The particulars of the case aren’t really that important, but I’ll recount them quickly. Beckstead was a small accounting firm in Henderson, Nev. (just outside Las Vegas). It was audited by PCOAB in 2004 for compliance with Sarbanes-Oxley and several deficiencies were found. However, the cost of compliance was so high that it forced Beckstead to go out of business.

Now, here’s where things get interesting. Beckstead decided to sue PCOAB not over the deficiencies found, but rather the oversight board’s very right to existence.

You see, Congress created PCOAB as an independent regulatory and oversight arm for the enforcement of Sarbanes-Oxley. The idea was for PCOAB to operate free of political influence and have the ability to pay market rates for its experts. Sounds like a good idea, considering the political and financial fallout created by the collapse of companies like Enron and Global Crossing that inspired SOX in the first place.

However, Beckstead’s lawyers -- Michael A. Carvin and Noel J. Francisco, partners at the giant law firm Jones Day - think they have found a loophole not in SOX, but the Constitution that could be the PCOAB’s and the law’s undoing. The government and its regulatory enforcement agencies operate under a system of checks and balances. In many cases, that means the president appoints the governing board and Congress confirms their appointment. A similar process would be used for the removal of officers (think impeachment). But the way SOX created PCOAB, the body is free of both congressional and an executive branch oversight, and that makes SOX unconstitutional, Beckstead’s lawyers will argue.

Now, legal scholars and experts say Congress could simply fix the bill by amending SOX to include congressional and presidential oversight. However, that could be enough to open SOX for rewriting and reinterpretation. In other words, a legal victory for Beckstead could unravel SOX.

Why is this important to security vendors and solution providers? Basically, it comes down to Section 404, which spells out the security and integrity of data used to compile reporting for SOX compliance. Many auditing firms have used 404 as a lever for imposing stringent security technology requirements on publicly traded companies regulated by SOX and their business partners. SOX security compliance has proven effective for vendors and solution providers, as it forces regulated enterprises to spend billions of dollars on technology that, many times, doesn’t prevent security incidents but does make them compliant with the law.

In 2007, PCOAB changed the security requirements, placing the onus on auditors to prove a causal relationship on security requirements to SOX-governed data. Nevertheless, SOX has proven a resilient justification for securing spending.

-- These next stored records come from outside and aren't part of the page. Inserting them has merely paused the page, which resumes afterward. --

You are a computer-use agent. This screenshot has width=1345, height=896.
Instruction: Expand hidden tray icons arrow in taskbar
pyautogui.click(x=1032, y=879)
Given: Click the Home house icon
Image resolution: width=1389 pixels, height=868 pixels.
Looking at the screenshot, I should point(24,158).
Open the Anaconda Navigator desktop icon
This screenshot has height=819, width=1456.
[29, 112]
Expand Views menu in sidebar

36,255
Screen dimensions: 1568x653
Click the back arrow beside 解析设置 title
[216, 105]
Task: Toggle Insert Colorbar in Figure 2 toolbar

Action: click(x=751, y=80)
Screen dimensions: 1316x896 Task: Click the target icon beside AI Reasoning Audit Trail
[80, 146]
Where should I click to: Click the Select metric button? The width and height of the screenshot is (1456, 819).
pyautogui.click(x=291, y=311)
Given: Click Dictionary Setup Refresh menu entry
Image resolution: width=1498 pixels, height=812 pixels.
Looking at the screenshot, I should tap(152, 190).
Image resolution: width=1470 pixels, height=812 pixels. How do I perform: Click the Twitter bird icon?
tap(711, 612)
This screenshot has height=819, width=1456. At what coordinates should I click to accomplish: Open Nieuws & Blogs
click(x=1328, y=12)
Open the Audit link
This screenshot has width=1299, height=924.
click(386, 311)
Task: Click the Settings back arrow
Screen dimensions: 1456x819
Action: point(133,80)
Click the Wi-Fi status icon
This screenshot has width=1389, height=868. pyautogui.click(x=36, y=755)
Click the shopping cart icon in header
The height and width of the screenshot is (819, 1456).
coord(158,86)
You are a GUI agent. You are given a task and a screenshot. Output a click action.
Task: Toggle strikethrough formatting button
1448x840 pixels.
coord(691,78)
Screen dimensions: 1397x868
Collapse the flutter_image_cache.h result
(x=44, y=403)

Should Beckstead succeed in its arguments, SOX could be rendered inert and that will have a serious impact on the sales and messaging of security solutions. Granted, there are plenty and a growing number of federal and state security regulations - particularly those involving security breach disclosure and the protection of electronic medical records - the defeat of SOX will cast doubt in the minds of security decision-makers for some time to come.